Observando ali aquelas crianças com
variados graus de necessidades especiais, por um instante pensei comigo mesmo: Tivéssemos fé do tamanho de um grão de
mostarda, oraríamos por essas crianças e elas todas ficariam curadas de uma só
vez; faríamos milagres... E então fui interrompido por uma voz interior,
inquestionavelmente audível em tom desafiador, que me interpelou: E não é tudo isso aqui um milagre? E me
coloquei a meditar naquela advertência.
Tudo considerado, não tive dúvidas de
que estava diante de um impressionante milagre produzido pelo amor. Crianças
carentes sendo cuidadas com extremo carinho por profissionais que se devotam além
de suas remunerações. Tempo de vida doado por outros que sequer recebem pelo
que fazem. Dinheiro sendo empregado sem qualquer expectativa de retorno, por
pura abnegação e generosidade. Não é esse um milagre ainda maior, sendo que
extrapola o poder indiscutível de Deus, e conta com o amor nos corações daqueles
que se empenham em cuidar do próximo, espontaneamente? Não tenho medo algum de afirmar
que sim.
Ora, ali não só crianças são tratadas
em suas deficiências. Há famílias sendo recuperadas, pais sendo encorajados em
suas responsabilidades, vidas sendo resgatadas em suas autoestimas, fugindo da marginalidade
social iminente e inevitável, dada a crueldade com que a sociedade se coloca
diante do carente, do necessitado, e do deficiente. Não era esse mesmo o papel
final dos milagres operados por Jesus; resgate e restauração?

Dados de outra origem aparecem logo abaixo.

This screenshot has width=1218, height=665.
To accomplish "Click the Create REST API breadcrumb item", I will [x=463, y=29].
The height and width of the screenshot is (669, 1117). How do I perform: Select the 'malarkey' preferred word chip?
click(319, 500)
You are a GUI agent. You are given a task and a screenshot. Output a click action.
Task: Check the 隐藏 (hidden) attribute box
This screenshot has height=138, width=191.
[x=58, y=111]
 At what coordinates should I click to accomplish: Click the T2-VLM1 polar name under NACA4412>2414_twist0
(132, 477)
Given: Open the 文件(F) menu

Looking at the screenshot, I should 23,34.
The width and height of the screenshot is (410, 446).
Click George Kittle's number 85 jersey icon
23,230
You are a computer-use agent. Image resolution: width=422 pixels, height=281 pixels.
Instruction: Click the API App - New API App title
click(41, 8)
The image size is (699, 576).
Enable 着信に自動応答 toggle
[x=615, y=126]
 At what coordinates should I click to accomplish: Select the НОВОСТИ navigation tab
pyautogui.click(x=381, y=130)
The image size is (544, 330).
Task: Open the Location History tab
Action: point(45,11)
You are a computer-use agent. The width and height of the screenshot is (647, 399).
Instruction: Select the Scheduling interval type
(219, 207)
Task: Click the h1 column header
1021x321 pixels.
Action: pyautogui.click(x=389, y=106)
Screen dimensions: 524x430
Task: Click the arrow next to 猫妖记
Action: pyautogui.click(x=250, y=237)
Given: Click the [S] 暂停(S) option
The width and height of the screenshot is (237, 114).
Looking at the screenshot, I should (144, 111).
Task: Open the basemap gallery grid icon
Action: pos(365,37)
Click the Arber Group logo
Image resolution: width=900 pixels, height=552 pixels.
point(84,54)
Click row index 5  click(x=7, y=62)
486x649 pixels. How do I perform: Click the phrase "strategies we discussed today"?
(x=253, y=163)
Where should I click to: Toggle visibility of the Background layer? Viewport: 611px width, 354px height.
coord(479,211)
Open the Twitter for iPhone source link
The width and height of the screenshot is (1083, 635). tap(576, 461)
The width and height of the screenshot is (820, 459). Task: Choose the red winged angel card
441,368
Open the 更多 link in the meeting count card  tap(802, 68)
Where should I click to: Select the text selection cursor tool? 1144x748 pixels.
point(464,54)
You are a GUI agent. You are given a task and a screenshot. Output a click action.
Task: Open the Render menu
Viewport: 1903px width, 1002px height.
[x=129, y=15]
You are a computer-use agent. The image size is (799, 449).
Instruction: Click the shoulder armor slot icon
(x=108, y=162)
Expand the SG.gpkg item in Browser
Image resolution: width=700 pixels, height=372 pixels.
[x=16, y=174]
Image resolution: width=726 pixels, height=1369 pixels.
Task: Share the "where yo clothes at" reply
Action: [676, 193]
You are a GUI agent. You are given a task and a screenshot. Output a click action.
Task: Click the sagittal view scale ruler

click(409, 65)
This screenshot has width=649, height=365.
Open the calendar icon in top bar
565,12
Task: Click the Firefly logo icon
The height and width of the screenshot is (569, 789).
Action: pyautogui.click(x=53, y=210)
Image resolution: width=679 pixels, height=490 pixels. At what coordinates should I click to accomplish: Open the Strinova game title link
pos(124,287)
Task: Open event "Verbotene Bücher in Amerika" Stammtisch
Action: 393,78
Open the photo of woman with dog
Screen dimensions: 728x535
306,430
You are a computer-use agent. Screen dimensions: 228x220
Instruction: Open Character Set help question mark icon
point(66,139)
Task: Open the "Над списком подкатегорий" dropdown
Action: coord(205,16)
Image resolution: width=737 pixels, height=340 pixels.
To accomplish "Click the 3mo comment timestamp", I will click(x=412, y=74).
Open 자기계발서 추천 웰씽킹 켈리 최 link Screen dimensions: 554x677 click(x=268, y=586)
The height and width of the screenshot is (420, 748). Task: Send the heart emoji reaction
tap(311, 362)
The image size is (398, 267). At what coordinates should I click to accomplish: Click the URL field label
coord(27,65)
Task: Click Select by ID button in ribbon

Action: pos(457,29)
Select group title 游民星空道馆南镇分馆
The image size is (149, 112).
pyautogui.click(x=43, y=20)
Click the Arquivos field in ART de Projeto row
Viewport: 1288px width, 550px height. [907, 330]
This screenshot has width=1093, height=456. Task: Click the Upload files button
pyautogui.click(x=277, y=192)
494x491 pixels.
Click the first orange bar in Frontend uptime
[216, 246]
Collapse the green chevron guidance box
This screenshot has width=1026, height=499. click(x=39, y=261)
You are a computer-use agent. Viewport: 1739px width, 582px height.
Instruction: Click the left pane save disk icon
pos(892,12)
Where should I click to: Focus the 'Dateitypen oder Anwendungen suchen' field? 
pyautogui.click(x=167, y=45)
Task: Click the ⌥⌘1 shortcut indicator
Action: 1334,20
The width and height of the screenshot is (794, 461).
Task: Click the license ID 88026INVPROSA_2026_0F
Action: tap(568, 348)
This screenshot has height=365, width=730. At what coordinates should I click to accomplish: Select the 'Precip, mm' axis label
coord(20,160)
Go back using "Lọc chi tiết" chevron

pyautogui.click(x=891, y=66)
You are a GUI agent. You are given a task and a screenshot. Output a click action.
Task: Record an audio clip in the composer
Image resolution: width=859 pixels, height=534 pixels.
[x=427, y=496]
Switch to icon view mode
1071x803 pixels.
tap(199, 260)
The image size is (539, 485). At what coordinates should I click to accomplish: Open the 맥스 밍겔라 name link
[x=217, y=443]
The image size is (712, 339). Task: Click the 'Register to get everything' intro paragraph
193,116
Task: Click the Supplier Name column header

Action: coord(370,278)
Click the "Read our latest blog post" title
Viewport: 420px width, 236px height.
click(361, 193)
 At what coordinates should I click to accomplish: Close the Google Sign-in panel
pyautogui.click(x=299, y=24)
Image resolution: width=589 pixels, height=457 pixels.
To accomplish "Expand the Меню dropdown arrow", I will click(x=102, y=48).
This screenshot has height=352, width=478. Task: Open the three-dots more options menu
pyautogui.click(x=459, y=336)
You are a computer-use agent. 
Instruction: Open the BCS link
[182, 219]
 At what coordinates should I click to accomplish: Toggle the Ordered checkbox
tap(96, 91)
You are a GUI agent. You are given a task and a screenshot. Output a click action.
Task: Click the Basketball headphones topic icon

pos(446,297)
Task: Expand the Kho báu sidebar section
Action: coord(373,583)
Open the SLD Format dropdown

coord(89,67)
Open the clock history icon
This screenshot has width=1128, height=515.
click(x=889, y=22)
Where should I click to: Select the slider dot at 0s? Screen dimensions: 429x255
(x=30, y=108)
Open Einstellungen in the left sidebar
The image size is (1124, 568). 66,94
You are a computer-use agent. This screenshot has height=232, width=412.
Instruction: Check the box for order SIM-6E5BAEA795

É claro, pode alguém ainda argumentar
que tal não se trata de milagre, mas apenas de um louvável cumprimento de uma
ordenança bíblica; amai-vos uns aos outros[3].
Acontece que o amor é o motor do
milagre, sendo este uma das expressões daquele. Todo milagre nasce do amor, ao
mesmo tempo que o exercício do amor é por si só um contundente e inequívoco milagre,
pois toda vez que agimos por amor e compaixão, rompemos os grilhões do egoísmo
e da indiferença. Quem ama ressurge da morte do isolamento, fatídico fim de
quem vive exclusivamente para si mesmo e para seus próprios interesses.
...
porque eu vou para o Pai. Essa foi a senha. Eu não estarei mais aqui. Motivados por
ele em amor, podemos agir na recuperação de multidões de filhas de Jairo[4],
de milhões de cegos Bartimeu[5],
de coxos e leprosos mundo a fora. Pelo amor, podemos levar à ressurreição milhões
ou bilhões de almas que, mortas, caminham para um inferno distantes de Deus.
Podemos mesmo realizar obras ainda maiores que as de Jesus, porque pelo
milagre da salvação, e inspirados pelo seu Espírito em amor, somos capazes de
multiplicar o cuidado de Deus no mundo, comunicando à humanidade sua redenção; dando-lhes nós mesmos o que comer.
Que o Espírito de Deus nos abra os
olhos para esses milagres, fazendo-nos persegui-los todos os dias.